Georg Wilhelm Franz Wenderoth (17 January 1774, Marburg – 5 June 1861) was a German pharmacist and botanist.

Initially trained as a pharmacist, he was employed for a few years at the Rathsapotheke in Schweinfurt, where his free time was spent on botanical excursions in the vicinity of the city. From 1796 he studied medicine and natural sciences at the University of Marburg, obtaining his habilitation in pharmacology and botany in 1806. Afterwards, he taught classes in physics, chemistry and botany at Rinteln. In 1810 he returned to Marburg as a professor of botany, distinguishing himself with work done at the Alter Botanischer Garten Marburg.
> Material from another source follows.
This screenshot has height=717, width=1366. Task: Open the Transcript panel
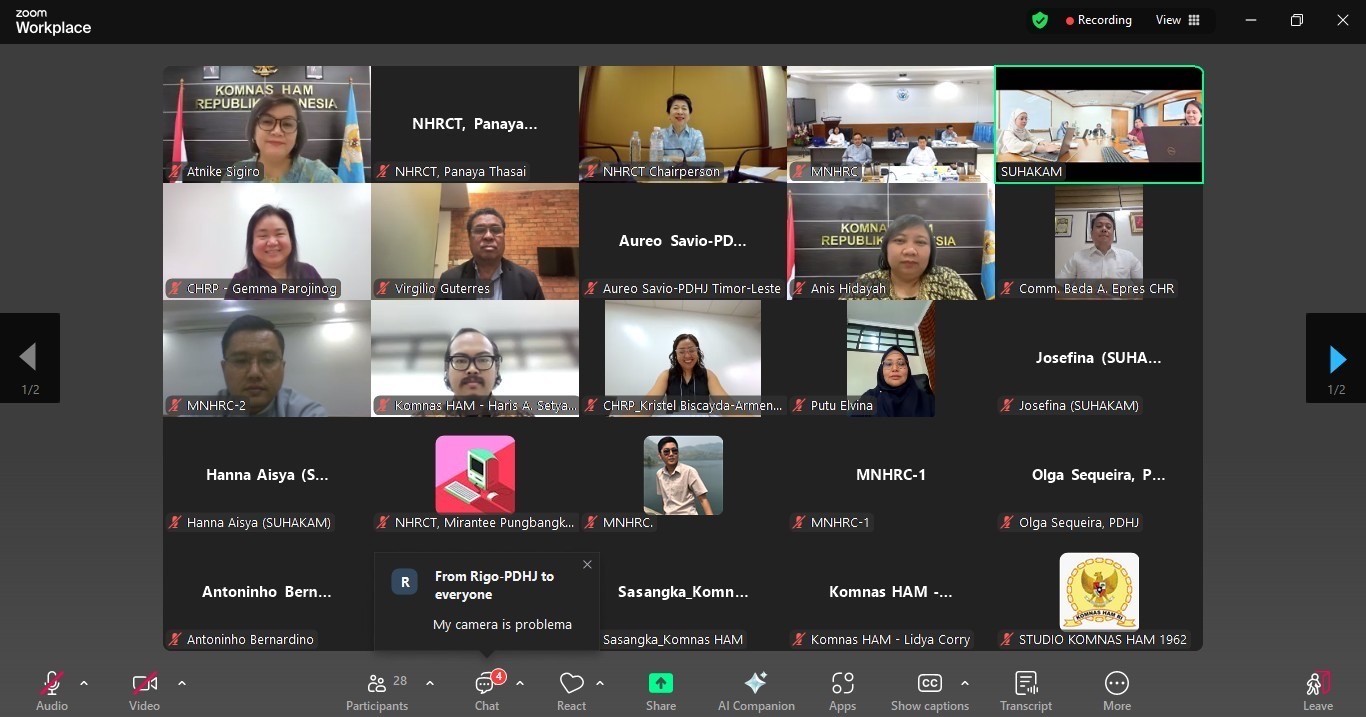click(1025, 684)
The botanical genus Wenderothia is named in his honor by Diederich Franz Leonhard von Schlechtendal (1794–1866).

== Principal writings ==
- Lehrbuch der Botanik zu Vorlesungen un zum Selbststudium, 1821.
- Flora Hassiaca : oder systematische Verzeichniss aller bis jetzt in Kurhessen ... beobachteten Pflanzen, enthaltend die offen blühenden Gewächse, 1846.
- Die pflanzen botanischer gärten, zunächst die des pflanzengartens der Universität Marburg, unter ihren catalognummern systematisch aufgefürt und synoptisch beschrieben, 1851.